--- begin Supplied data ---
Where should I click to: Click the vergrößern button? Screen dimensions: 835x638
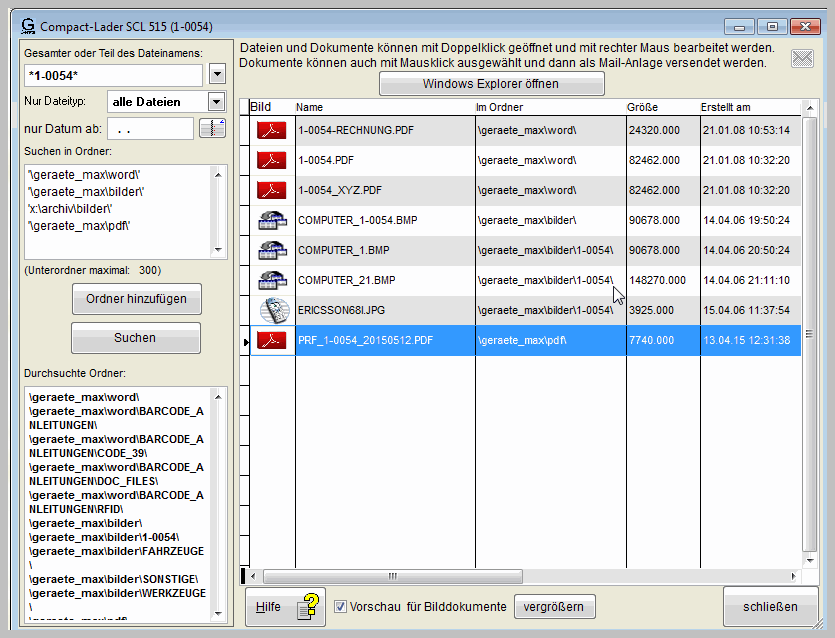click(555, 607)
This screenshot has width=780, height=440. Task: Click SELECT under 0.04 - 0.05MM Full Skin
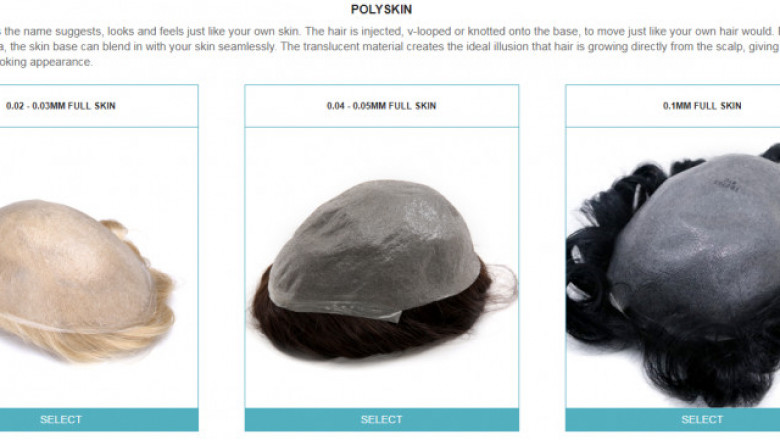coord(382,419)
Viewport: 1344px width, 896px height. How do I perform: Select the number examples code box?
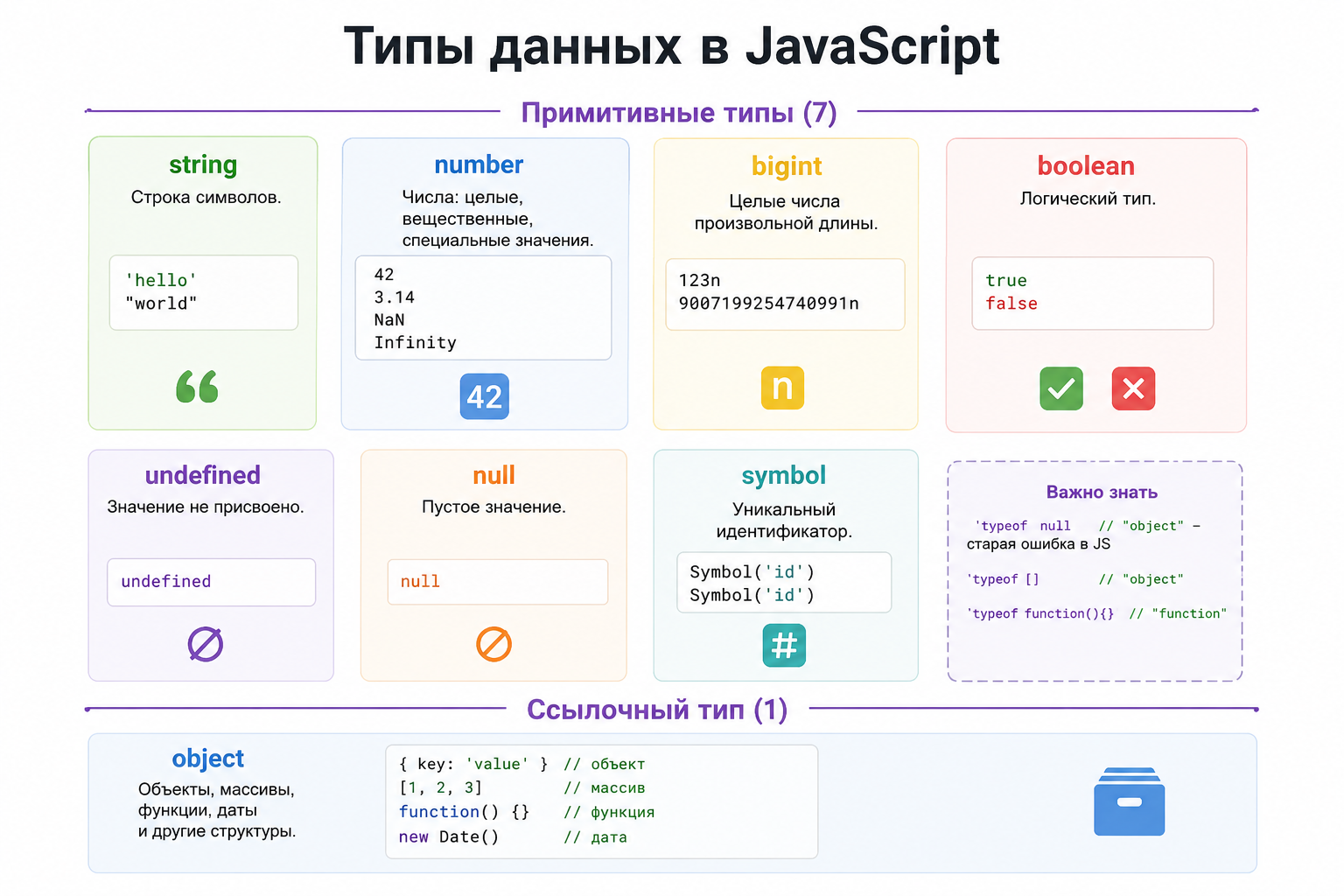pos(483,308)
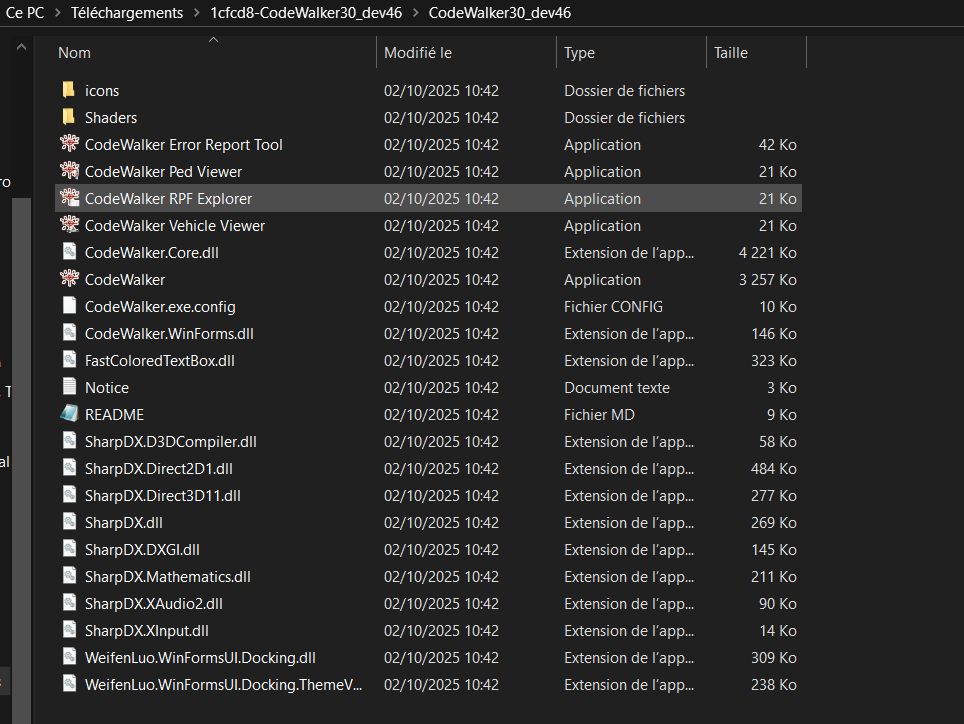Go to Ce PC in the breadcrumb path
The width and height of the screenshot is (964, 724).
click(22, 13)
--- end Supplied data ---
- **Task brief**
Update all the entries above by changing "code box" to "snippet panel" and keeping everything else the same. Don't include the pictures.

- **Finished task**
Where should I click to: Click the vergrößern button? Screen dimensions: 835x638
click(555, 607)
This screenshot has width=780, height=440. Task: Click SELECT under 0.04 - 0.05MM Full Skin
coord(382,419)
Viewport: 1344px width, 896px height. How do I perform: Select the number examples snippet panel?
pos(483,308)
Go to Ce PC in the breadcrumb path
The width and height of the screenshot is (964, 724).
click(22, 13)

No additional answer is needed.